Recently, CGAP started working with Harvesting, a FinTech for agriculture company, and PRIDE Microfinance Limited, Uganda’s largest microfinance institution (MFI), to develop a new credit scoring system for lending to farmers. Given the enormous impact that effective credit scoring could have on rural livelihoods if it achieves scale, we are working to create a data-driven solution using demographic, transactional, production and financial data. The following are some early insights from our collaboration that may be useful to other providers who are exploring alternative credit scoring.
You’ll need data . . . a lot of data
Credit scoring is a scale business. To develop a traditional credit score card with reasonable predictive power, you need a lot of data from thousands — ideally tens of thousands — of farmers. If you have data on 5,000 farmers and the default rate is 5 percent (typical of an MFI’s agrilending portfolio), then that means you have only 250 defaulters to draw information from about what went wrong (and understanding what went wrong is a good way to understand not just what is driving defaults but how to improve the quality of credit products). With PRIDE, we will seek to improve how client data are collected and see what additional data points are needed. We expect that this will rapidly increase the quantity and quality of data being collected on lending decisions and outcomes.

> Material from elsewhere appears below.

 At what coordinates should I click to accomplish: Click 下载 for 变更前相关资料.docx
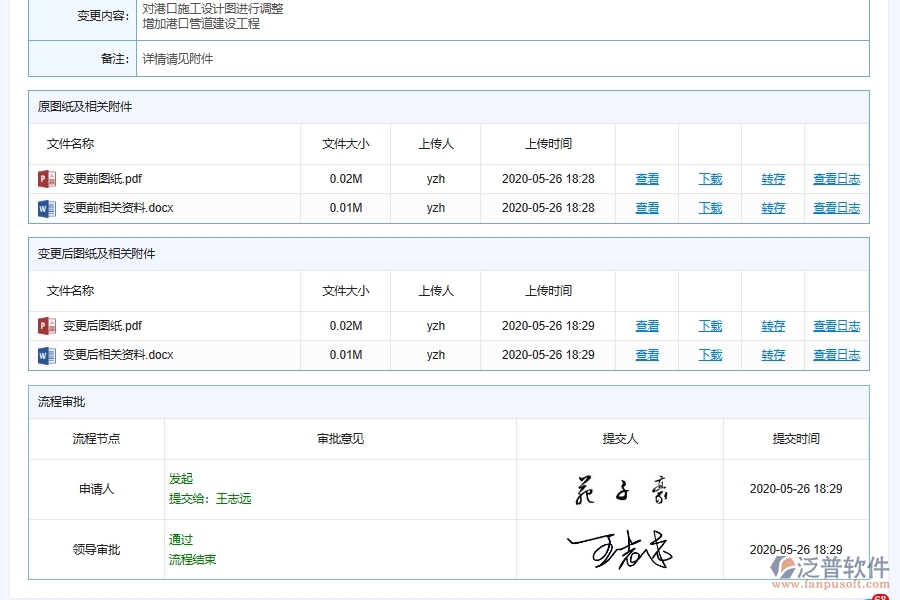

Focus on collecting high-quality new data, not cleaning up old data
The best data point to predict the likelihood of a borrower defaulting on a loan will always be his or her repayment history. But that’s a catch-22. If a prospective borrower can’t access credit, how can he or she build a credit history? For this reason, many smallholders don’t have credit histories. Even when they do, historical data can be challenging for lenders because it is often incomplete or of poor quality. Reconstructing or fixing old data can be very time consuming and of limited use. A smarter approach is to look forward and focus on building a better system for capturing new, high-quality data.

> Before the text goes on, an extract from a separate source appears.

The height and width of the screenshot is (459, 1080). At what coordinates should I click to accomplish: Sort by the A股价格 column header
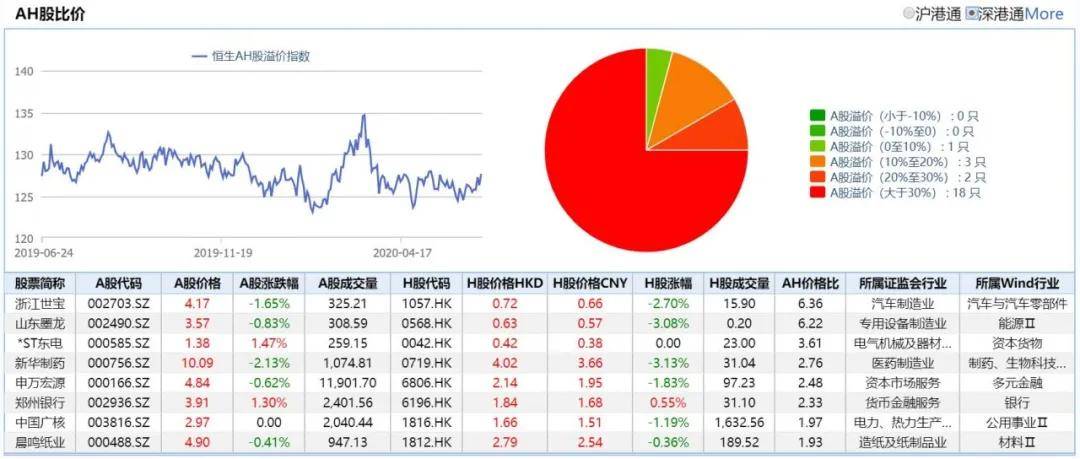(x=198, y=283)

Automate your data collection
Credit scoring is only one part of a long and often complex system of lending. Map and analyze the entire lending process, from customer acquisition to loan repayment, to understand where else data and technology can drive improvements. Technology can be used to improve productivity — for example, by replacing paper loan applications with tablet-based ones. But as we look at process automation, the impact of technology will hinge (in the short term, at least) on human capacity. Building the capacity of loan officers, IT teams and data analysts through training and workshops is critical to getting credit scoring and other processes working efficiently. Reinforcing the importance of collecting the right, clean data upfront can save time and effort further down the line, and loan officer training is a critical step to ensure quality data are collected.

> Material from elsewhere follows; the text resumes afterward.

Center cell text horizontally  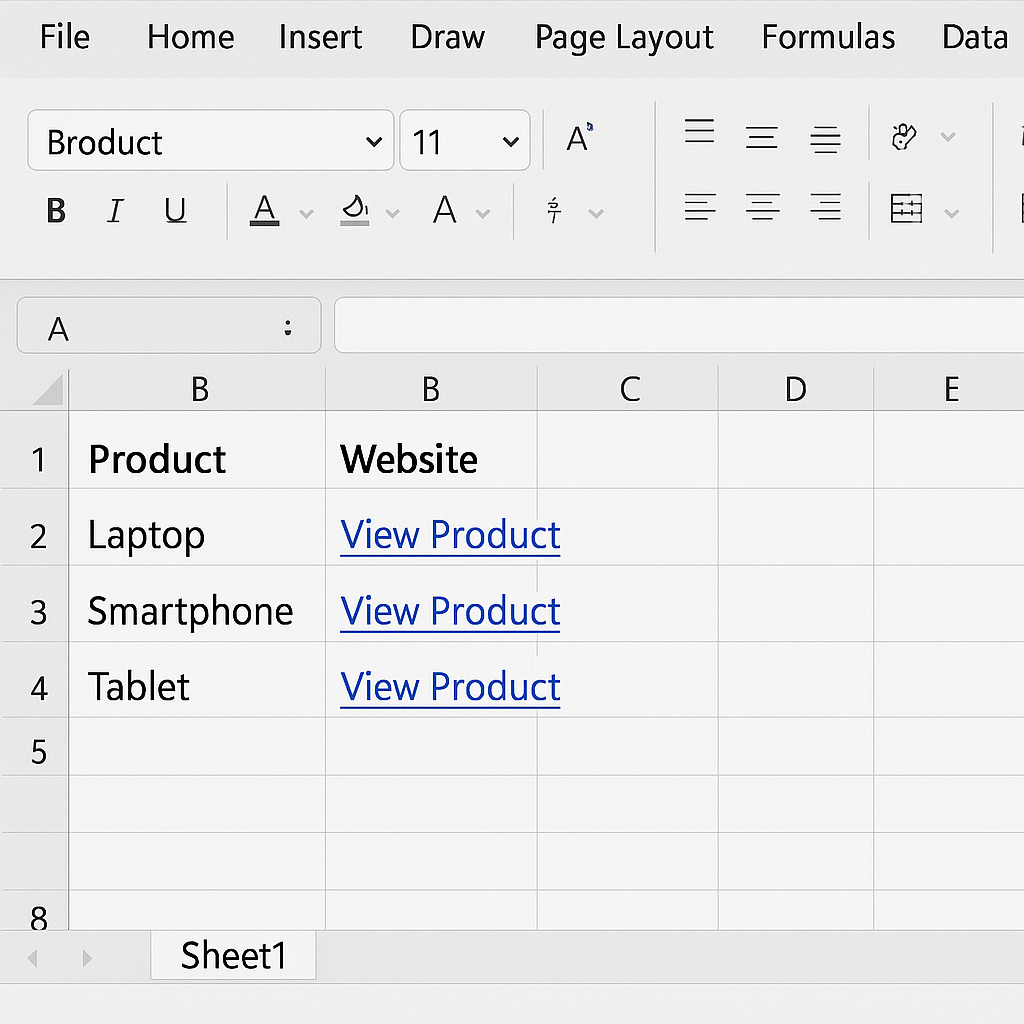tap(762, 208)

Get everyone on board with the changes, not just executives
Top management buy-in is critical to changing lending operations. And even with executives on board, everyone in the process needs to see the value and benefits of having good data and align with the right incentives and motivations. When it comes to data-based credit scoring, three distinct teams need to work together to drive change: the product team must ensure the product being developed aligns with institutional strategy and meets the needs of the target market, the risk team needs to advise on risk management measures and the digital team must continue pulling relevant data to support continuous building of the model. Without these three groups on board, with agreement from top management, change is unlikely to happen.
Recognize that data can discriminate
There is plenty of evidence that data-driven models can discriminate against groups such as women, youth or disabled populations because of biases in the historical data on which these models are built. As CGAP develops credit scoring models that work for the rural poor, one of the key challenges we anticipate is how to correct for these biases. We will share what we learn along the way. One question we will be looking at is whether providers can go beyond neutralizing negative biases to better recognize undervalued characteristics of underserved populations, turning credit scoring systems into stronger tools for financial inclusion.
Going from traditional lending decisions to credit scoring is an iterative process with many positive feedback loops. It’s worth starting with a simple minimum viable product and building it up as more data feed through the system. With every new loan cycle, new data are generated, models are refined and accuracy is improved. Once the systems are running, new data sources can be integrated into later models to improve the predictive power of the scorecard. Creating a data-driven credit scoring system is hard work, but if done right it has the potential to lower the risk and cost of serving smallholders.